C’est une jolie petite plaquette remarquablement imprimée sur les presses de Mitidja Impression de Baraki et éditée en 2018 par El Kalima Editions. Petite par la taille, 93 pages seulement, mais dont le souffle se prolonge au-delà des mots, des pages tournées, du livre refermé. Elle est diffusée en France par l’association ASPAME que préside M. Guy Dugas, professeur émérite de l’Université Paul Valéry de Montpellier.

« Nous sommes à l’aube de l’Algérie indépendante», nous dit Naget Khadda dans sa présentation. Ce sont en effet des textes écrits pour la plupart dans les années 1964-1966, sauf l’un d’eux écrit par Mohammed Khadda en 1982 à la mémoire d’Anna Gréki décédée tragiquement en 1966.

C’est un dialogue d’artistes qui réfléchissaient à la place de la création artistique dans la société nouvelle qui se définissait comme socialiste et précisément qui s’interrogeaient sur le rôle de l’art. L’art éveilleur de consciences, mais à terme, sur le temps long, de façon souterraine, détournée. Il ne saurait donc être question de limiter la liberté de création. Ils récusent le « réalisme socialiste » qui, nous disent-ils, a fait tant de mal à l’Union soviétique.
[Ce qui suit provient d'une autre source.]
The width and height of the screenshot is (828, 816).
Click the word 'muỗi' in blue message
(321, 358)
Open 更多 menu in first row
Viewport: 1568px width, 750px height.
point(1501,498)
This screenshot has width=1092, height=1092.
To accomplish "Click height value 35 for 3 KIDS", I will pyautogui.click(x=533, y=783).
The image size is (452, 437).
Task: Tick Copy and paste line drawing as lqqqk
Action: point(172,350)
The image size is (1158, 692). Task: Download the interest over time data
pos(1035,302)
Leur art plonge ses racines dans les traditions culturelles du Maghreb et de l’Islam : « Nous avons à mettre au jour tant de trésors de notre culture : des énigmatiques fresques de Tassili aux humbles peintures murales des Ouardias, inventorier le symbolisme des poteries et tapis dont la couleur et le signe sont séculaires, la calligraphie, la miniature, l’enluminure, tout un répertoire passionnant […] Il nous faut souligner l’apport original de l’Islam aux arts graphiques .Essentiellement non figuratifs […] Mais l‘erreur serait d’ignorer le fabuleux héritage de l’humanité. » écrit Mohammed Khadda dans Pour un dialogue (1964). Ils prônent l’enrichissement mutuel des cultures, ce que le grand poète martiniquais Edouard Glissant définira comme une « identité généreuse », et Anna Gréki dénonça vigoureusement la déclaration d’un universitaire algérien à Radio Alger qui prétendait que « les écrivains de langue française n’appartiennent pas à notre culture nationale ».
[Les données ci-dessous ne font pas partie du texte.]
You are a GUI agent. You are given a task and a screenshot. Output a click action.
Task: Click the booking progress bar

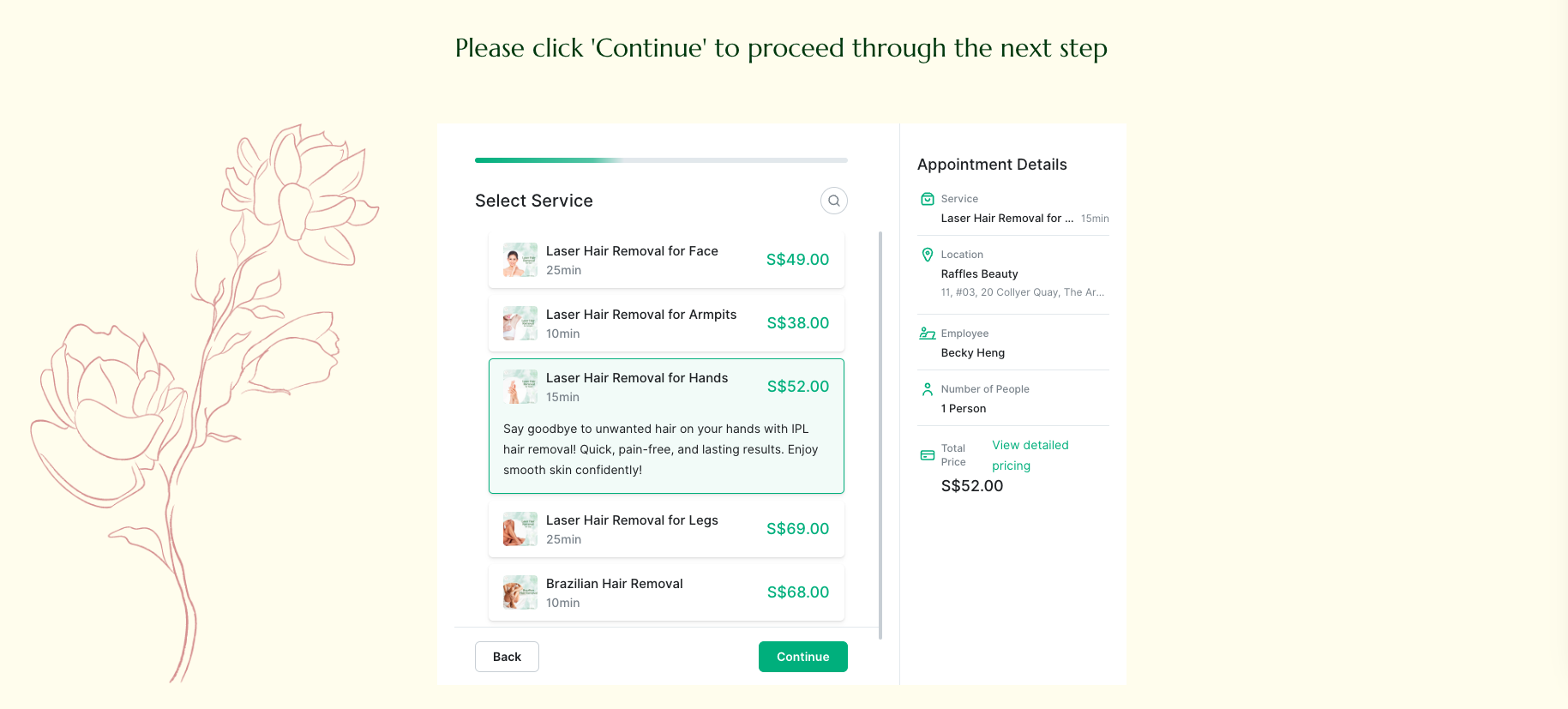[661, 159]
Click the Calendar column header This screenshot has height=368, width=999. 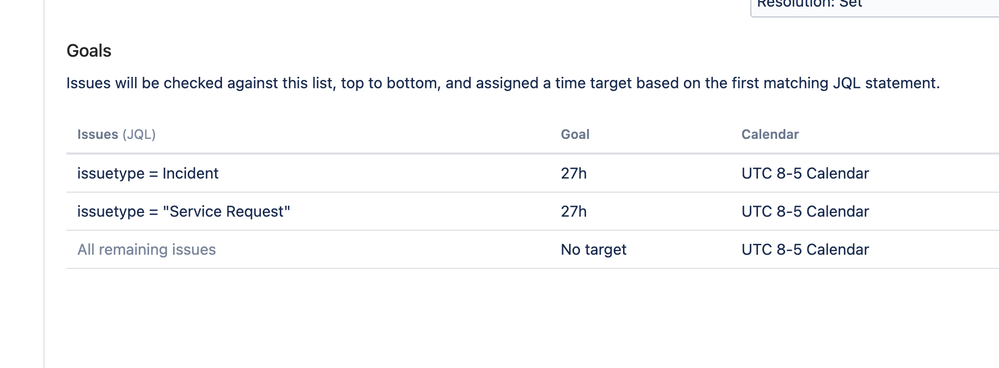pyautogui.click(x=770, y=134)
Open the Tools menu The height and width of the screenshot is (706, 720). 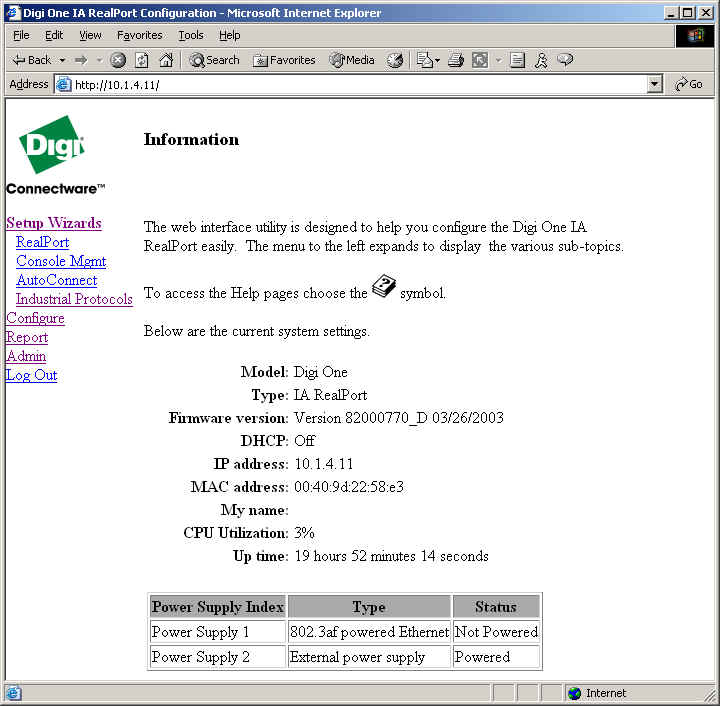point(190,35)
Anna Gréki caractérise ainsi la peinture de Mohammed Khadda: « Cet homme, ce pays, ce peuple, Khadda montre ses veines, ses nerfs, ses échecs, ses réussites. Sa peinture sans transparence, sans air, sans espace vide, c’est ce qui se trouve à l’intérieur du corps et de l’âme, ces entrailles compactes mouvantes et chaudes » (Un Acte de foi, janvier 1965). Ces lignes m’ont remis en mémoire la terrible évocation de Bachir Hadj Ali (photo ci-jointe) horriblement torturé en septembre 1965 dans les geôles de la Sécurité militaire.
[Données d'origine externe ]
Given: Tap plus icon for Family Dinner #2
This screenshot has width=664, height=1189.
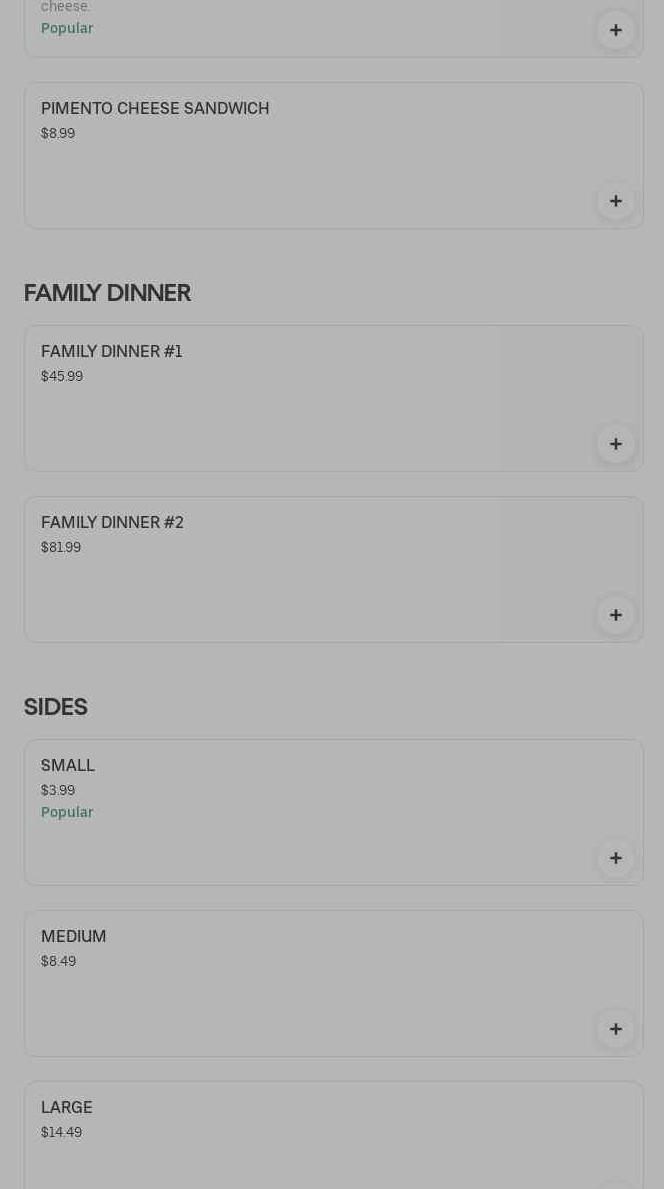Looking at the screenshot, I should pos(615,615).
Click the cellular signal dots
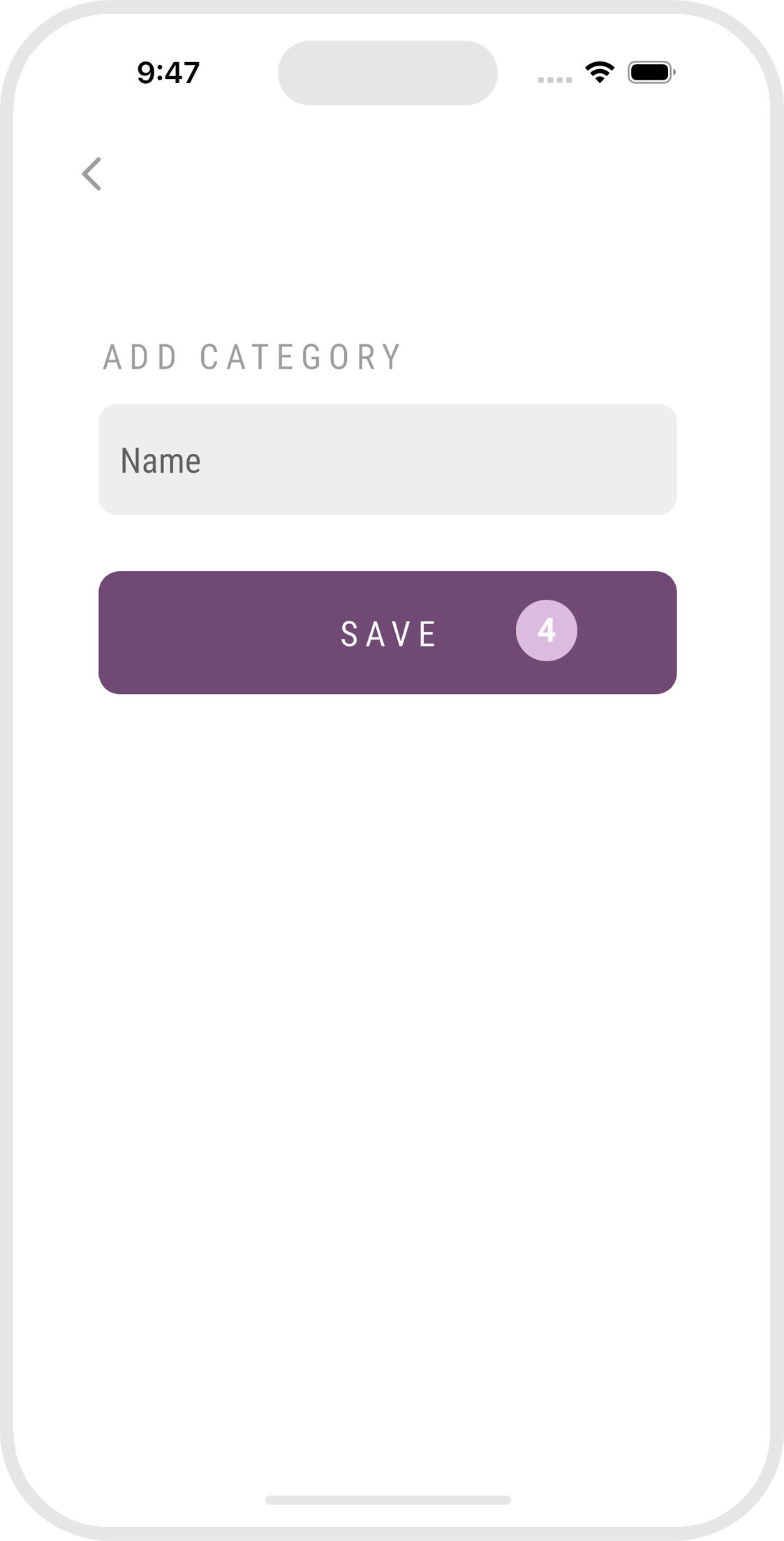 pos(554,80)
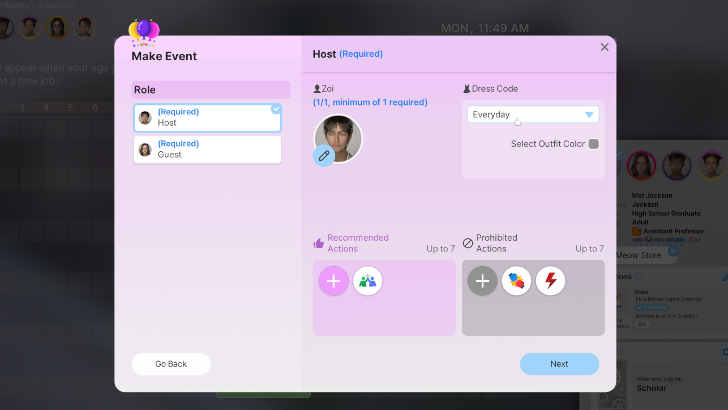Add a prohibited action with gray plus
The height and width of the screenshot is (410, 728).
[x=483, y=281]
Anna Gréki est morte en donnant la vie. Voici les mots que prononça alors Mohammed Khadda  à la mémoire de la poétesse qui, à ses yeux, était dans la lignée de Maïakovski et de Paul Eluard : « Nous avons perdu un poète, une amie, ma camarade colleuse d’affiches».

Singularité algérienne, ces textes de deux intellectuels communistes, qui datent de 1964, 65, 66, ont été pour la plupart publiés  dans Révolution africaine, l’hebdomadaire culturel du FLN, alors que le Parti Communiste Algérien était interdit depuis 1962.